More even than that, though, as the premiere destination for gaming content, Twitch is a go-to destination for esports content. Esports – competitive video gaming – is a huge growth industry, with PwC predicting growth in esports advertising will outpace that of overall digital video advertising, according to its Global Entertainment and Media Outlook 2017-2021 report, and global audiences set to skyrocket. As I set out here, that likely means the platform with access to exclusive broadcast rights is most likely to benefit from the associated increased adspend. Consequently, Twitch’s reported $90 million deal for broadcast rights to the lucrative Overwatch League is, while peanuts compared to the amounts involved in bidding wars for traditional sports’ broadcast rights, a sign of things to come.

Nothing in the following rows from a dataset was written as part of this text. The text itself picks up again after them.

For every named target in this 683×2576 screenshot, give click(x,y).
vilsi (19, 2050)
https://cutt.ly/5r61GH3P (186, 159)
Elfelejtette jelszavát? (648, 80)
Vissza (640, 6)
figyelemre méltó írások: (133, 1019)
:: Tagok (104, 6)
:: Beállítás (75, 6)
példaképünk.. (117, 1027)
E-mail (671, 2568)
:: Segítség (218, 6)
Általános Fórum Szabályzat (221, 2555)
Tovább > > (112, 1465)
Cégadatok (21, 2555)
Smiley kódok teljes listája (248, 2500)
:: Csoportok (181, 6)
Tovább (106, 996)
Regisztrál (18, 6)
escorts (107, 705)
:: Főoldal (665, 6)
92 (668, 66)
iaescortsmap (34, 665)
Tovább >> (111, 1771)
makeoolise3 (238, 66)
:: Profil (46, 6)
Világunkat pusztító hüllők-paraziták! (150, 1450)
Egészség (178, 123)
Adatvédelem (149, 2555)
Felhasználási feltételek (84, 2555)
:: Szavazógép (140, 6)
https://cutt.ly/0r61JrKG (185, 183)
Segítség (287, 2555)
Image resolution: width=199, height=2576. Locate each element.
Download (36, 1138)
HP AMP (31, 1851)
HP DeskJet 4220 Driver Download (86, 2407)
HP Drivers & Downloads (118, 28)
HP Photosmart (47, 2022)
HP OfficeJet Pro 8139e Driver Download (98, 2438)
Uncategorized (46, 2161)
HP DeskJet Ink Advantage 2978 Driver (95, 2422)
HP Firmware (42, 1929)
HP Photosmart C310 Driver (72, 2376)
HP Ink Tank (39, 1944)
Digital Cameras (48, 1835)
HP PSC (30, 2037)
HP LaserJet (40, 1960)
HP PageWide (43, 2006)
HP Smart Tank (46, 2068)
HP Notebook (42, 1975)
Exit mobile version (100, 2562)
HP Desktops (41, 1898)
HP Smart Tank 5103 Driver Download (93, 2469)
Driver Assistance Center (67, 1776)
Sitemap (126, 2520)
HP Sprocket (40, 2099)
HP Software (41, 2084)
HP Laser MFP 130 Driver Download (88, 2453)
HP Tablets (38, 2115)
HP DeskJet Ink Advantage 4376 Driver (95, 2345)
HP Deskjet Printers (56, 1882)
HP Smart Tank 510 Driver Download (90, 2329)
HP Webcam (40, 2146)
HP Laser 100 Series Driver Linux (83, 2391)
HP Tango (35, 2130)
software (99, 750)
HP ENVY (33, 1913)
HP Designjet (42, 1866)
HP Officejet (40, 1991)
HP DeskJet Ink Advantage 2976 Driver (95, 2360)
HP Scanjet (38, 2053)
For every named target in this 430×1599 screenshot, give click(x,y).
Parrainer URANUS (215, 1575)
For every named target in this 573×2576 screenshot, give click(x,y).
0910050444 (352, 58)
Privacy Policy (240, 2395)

But Twitch also has ambitions beyond live gaming content. It recently secured the rights to broadcast 500 episodes of BBC classic Doctor Who, with the Guardian noting that it was the interactive nature of Twitch that made the deal mutually beneficial to all parties. Beyond that, it is also expanding into broadcasting anime through a partnership with Crunchyroll (perhaps because of the well-documented crossover between anime and gaming fans) and original content from Disney-owned creative content studios.
And it’s all because Twitch understands its USP – interactivity – and is fiercely pushing it both with audiences, streamers and potential ad partners.
Clouds on the horizon
None of which is to say that Twitch’s position is unassailable (the recent fall from grace of Facebook among the young is proof that no platform is immortal). Both Facebook and YouTube gunning for pole position as destinations for livestreaming, and even with Amazon’s backing, it would be presumptuous to assume Twitch can maintain its market lead. Facebook, for instance, has entered the bidding war for esports broadcast rights.
There are also more teething pains that Twitch needs to endure to appeal to advertisers and users. It needs to iterate its measurements of user engagement to meet advertiser requirements, for instance, especially important at a time when viewability and effectiveness measurements are under scrutiny. And despite taking every effort to ensure that brands feel confident advertising on the site, the chaotic and often rowdy NSFW nature of livestreaming means that brand safety could raise its head as an issue at any time.
The most fundamental threat to Twitch’s ascendance, however, is common to all growing media brands: Losing its niche appeal. While its initial success was undoubtedly due to its gaming proposition managing to lure some big names away from YouTube, dragging a huge gaming audience behind it, Twitch’s latest experiments risk alienating its core, lucrative audience. With brands like BuzzFeed looking to have an increased presence on the platform, Twitch will be carefully balancing the revenue potential versus the potential loss of its USP.
Ultimately then, depending upon its actions over the next few years, Twitch might lose its position as the interactive video platform of the future. What is absolutely certain, however, is that it was a successful proof of concept of the potential of interactive video, using technology to enable unprecedentedly deep engagement between content publishers and their audiences.